§ **ISTRUZIONE SCRITTA**
Modifica le righe che vanno da quella con "Given: Click the red X icon on Abbrechen" a quella con "(x=637, y=142)", estremi inclusi, sostituendo "dropdown" con "menu a tendina" e lasciando invariato tutto il resto. Riscrivi soltanto queste righe.

§ **CONTENUTO DEL DATASET**
━━━━━━
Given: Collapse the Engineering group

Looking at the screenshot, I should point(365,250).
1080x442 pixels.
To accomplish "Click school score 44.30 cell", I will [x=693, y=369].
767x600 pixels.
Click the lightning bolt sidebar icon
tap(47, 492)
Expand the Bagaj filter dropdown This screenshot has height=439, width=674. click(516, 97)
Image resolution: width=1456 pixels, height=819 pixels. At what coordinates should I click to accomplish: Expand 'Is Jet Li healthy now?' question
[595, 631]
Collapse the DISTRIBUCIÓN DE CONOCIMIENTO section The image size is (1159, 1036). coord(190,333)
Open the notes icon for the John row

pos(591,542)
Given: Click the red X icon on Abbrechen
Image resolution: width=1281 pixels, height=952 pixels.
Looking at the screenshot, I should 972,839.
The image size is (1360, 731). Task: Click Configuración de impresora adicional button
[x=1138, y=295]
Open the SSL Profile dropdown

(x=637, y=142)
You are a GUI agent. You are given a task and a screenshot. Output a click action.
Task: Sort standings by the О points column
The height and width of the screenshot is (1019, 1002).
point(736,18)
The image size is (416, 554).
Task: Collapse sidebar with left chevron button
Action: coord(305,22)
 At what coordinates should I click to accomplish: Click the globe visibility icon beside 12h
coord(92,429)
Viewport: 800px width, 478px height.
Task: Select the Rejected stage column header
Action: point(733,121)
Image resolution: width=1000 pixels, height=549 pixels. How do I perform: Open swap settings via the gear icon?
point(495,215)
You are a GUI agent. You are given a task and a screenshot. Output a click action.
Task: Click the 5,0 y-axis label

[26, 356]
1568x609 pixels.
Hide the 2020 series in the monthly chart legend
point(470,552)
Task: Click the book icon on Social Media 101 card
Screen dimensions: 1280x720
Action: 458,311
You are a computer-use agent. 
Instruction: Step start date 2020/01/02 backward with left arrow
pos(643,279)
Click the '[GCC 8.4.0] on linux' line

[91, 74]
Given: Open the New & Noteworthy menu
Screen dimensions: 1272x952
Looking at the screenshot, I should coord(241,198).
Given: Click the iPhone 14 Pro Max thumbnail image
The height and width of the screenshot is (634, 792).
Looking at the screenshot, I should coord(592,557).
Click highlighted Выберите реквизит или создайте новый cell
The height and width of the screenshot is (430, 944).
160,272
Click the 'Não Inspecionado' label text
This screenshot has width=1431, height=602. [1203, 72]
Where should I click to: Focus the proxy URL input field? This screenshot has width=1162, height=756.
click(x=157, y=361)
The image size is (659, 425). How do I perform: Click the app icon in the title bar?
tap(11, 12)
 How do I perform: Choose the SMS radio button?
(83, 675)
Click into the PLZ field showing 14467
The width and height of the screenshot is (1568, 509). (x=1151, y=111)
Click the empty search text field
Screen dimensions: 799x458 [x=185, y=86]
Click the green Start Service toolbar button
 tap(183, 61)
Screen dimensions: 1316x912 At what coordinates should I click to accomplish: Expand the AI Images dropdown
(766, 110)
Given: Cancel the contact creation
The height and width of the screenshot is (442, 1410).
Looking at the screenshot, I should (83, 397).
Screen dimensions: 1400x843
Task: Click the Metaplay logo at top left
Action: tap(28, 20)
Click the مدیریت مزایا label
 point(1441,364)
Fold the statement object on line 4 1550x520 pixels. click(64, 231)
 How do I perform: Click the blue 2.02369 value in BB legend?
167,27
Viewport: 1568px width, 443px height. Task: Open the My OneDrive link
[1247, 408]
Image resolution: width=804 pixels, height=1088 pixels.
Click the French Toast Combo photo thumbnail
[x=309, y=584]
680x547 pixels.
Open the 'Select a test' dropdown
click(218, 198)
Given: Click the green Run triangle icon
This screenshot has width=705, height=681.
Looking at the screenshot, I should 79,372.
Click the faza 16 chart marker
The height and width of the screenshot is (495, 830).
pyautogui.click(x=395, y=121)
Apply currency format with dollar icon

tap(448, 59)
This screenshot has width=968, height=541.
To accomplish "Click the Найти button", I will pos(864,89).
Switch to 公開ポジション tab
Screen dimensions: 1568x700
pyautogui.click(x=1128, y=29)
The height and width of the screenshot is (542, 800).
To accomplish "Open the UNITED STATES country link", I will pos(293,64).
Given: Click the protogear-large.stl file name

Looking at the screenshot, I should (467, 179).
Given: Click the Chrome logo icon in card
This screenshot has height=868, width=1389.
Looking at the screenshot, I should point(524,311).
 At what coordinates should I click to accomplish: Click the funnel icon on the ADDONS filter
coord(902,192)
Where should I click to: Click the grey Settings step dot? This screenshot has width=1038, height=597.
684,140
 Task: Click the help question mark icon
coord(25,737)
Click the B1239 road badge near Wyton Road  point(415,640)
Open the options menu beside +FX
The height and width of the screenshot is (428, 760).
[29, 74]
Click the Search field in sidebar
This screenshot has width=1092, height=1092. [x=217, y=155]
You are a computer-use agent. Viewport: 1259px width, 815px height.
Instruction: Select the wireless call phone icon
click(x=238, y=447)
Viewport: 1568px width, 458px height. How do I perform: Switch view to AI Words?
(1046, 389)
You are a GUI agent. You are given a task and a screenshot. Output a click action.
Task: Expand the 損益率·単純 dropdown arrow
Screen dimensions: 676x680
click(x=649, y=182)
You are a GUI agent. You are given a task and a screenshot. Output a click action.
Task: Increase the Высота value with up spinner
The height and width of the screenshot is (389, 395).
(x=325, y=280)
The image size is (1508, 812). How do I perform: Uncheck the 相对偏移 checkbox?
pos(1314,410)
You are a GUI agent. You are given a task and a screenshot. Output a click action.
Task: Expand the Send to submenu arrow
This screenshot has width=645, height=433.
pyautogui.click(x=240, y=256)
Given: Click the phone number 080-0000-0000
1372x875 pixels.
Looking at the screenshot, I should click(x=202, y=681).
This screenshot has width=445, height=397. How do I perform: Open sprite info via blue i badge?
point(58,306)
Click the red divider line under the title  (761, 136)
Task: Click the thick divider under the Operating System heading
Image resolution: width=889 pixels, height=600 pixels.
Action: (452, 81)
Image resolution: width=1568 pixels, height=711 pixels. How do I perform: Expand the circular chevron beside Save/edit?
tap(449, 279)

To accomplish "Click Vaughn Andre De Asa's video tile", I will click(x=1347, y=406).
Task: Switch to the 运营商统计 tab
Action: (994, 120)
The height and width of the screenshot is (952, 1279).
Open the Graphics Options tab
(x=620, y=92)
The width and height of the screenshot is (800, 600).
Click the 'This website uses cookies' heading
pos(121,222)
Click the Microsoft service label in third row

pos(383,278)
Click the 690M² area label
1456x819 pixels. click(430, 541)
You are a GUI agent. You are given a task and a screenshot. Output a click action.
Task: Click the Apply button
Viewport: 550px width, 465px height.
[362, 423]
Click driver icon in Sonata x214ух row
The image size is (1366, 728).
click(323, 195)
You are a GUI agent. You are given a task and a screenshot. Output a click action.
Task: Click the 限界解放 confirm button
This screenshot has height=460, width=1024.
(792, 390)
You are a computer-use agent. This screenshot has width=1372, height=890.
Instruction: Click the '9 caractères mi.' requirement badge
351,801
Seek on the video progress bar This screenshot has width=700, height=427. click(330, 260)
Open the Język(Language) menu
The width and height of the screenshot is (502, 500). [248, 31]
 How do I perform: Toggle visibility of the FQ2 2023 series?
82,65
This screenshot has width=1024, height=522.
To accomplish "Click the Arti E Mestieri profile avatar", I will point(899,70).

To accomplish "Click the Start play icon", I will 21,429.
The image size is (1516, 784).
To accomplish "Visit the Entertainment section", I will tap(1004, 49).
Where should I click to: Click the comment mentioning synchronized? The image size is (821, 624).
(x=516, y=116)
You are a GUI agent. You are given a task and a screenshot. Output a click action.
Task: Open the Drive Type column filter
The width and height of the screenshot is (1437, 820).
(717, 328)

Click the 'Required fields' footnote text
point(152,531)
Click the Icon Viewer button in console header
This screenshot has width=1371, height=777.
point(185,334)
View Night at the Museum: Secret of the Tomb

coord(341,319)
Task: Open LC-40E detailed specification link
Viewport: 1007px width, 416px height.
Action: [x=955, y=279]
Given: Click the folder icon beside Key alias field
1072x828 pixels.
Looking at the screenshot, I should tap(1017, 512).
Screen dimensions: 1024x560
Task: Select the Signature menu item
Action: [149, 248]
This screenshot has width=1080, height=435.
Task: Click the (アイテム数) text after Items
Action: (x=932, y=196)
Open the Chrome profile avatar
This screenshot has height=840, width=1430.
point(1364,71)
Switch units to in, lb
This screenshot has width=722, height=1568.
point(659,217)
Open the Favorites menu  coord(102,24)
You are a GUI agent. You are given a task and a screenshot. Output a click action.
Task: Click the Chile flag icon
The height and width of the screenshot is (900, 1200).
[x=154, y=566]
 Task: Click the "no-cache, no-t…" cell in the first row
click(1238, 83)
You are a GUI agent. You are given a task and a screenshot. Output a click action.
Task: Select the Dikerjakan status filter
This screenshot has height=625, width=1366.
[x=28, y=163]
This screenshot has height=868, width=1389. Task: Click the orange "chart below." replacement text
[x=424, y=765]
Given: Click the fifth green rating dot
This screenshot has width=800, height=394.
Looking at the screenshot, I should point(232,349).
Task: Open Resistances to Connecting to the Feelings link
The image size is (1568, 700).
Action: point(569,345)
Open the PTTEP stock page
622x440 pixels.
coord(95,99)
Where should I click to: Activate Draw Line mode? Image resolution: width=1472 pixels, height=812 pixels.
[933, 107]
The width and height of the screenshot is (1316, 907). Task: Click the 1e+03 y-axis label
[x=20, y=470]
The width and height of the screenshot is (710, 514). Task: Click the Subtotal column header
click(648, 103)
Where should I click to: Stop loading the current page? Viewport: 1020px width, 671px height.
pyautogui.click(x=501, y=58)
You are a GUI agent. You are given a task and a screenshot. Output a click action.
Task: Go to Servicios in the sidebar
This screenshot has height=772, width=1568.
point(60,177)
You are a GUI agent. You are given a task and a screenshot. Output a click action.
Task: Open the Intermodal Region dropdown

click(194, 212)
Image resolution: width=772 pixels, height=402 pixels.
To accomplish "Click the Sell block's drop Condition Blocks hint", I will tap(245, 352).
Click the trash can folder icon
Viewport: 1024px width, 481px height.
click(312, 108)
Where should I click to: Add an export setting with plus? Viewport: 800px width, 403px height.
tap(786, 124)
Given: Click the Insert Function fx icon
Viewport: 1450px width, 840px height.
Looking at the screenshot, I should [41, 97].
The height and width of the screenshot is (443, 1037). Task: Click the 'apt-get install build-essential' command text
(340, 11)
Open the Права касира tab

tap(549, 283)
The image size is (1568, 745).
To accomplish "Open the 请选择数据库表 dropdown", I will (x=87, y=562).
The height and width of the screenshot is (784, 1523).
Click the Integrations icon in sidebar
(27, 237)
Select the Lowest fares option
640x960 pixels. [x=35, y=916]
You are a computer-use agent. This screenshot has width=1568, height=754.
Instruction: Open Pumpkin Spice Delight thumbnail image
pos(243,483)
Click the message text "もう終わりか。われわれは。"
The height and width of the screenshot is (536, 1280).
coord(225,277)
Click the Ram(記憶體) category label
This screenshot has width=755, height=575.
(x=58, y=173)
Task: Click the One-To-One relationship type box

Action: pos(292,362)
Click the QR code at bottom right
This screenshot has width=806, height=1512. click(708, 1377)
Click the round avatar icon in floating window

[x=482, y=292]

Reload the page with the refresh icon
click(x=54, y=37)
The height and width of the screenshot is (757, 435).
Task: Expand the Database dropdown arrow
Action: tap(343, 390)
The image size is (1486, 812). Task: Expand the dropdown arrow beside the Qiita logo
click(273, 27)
━━━━━━
§ **SOLUZIONE ESERCIZIO**
Given: Click the red X icon on Abbrechen
Image resolution: width=1281 pixels, height=952 pixels.
Looking at the screenshot, I should 972,839.
The image size is (1360, 731). Task: Click Configuración de impresora adicional button
[x=1138, y=295]
Open the SSL Profile menu a tendina

(x=637, y=142)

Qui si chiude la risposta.